## WHAT YOU ARE ASKED TO DO
Beginning with the line that holds "This screenshot has", copy each line to the end of the records exactly, except the pictures.

## AVAILABLE RECORDS
>>>>>
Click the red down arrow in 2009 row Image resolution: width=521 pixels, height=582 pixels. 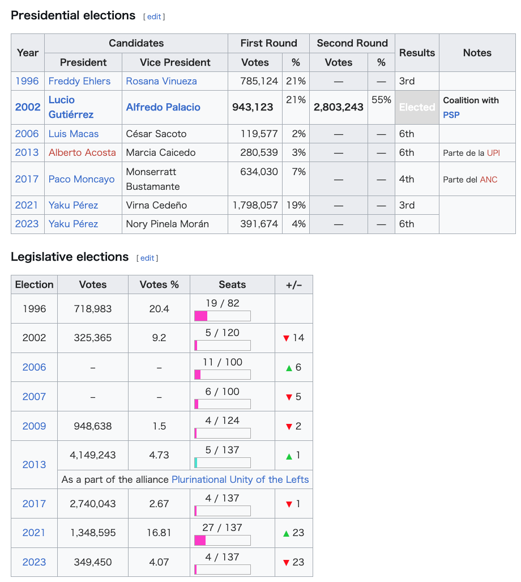(x=289, y=427)
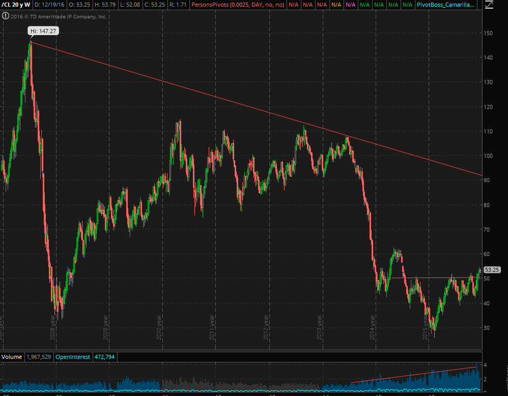The width and height of the screenshot is (508, 396).
Task: Click the open interest value 472,794
Action: (105, 357)
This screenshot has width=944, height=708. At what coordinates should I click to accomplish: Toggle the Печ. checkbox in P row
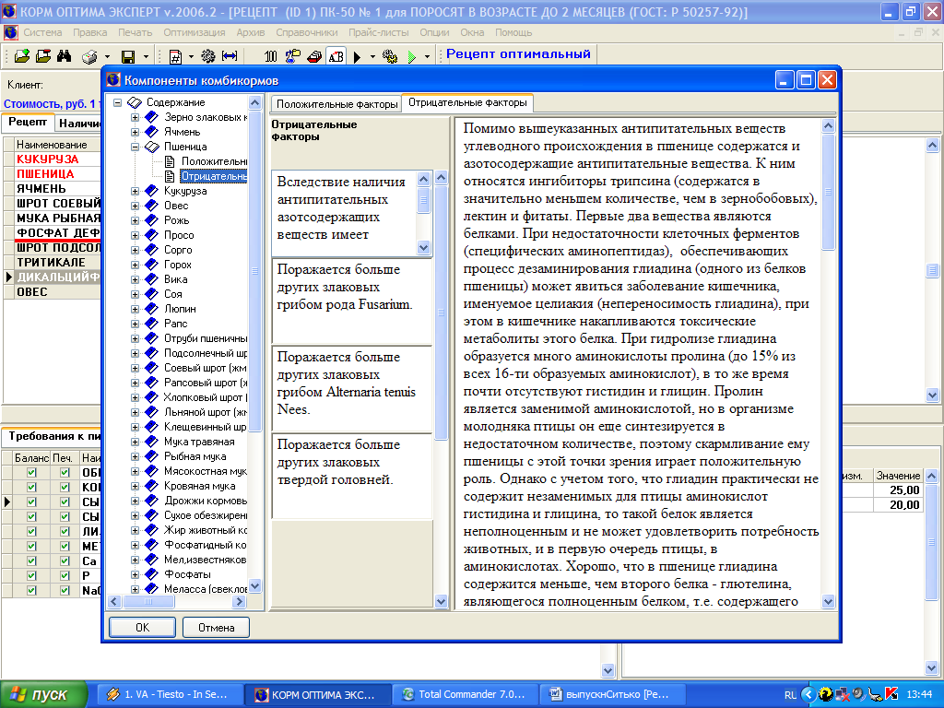point(65,575)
<<<<<
## EXERCISE OUTPUT
This screenshot has width=944, height=708. At what coordinates should I click to accomplish: Toggle the Печ. checkbox in P row
point(65,575)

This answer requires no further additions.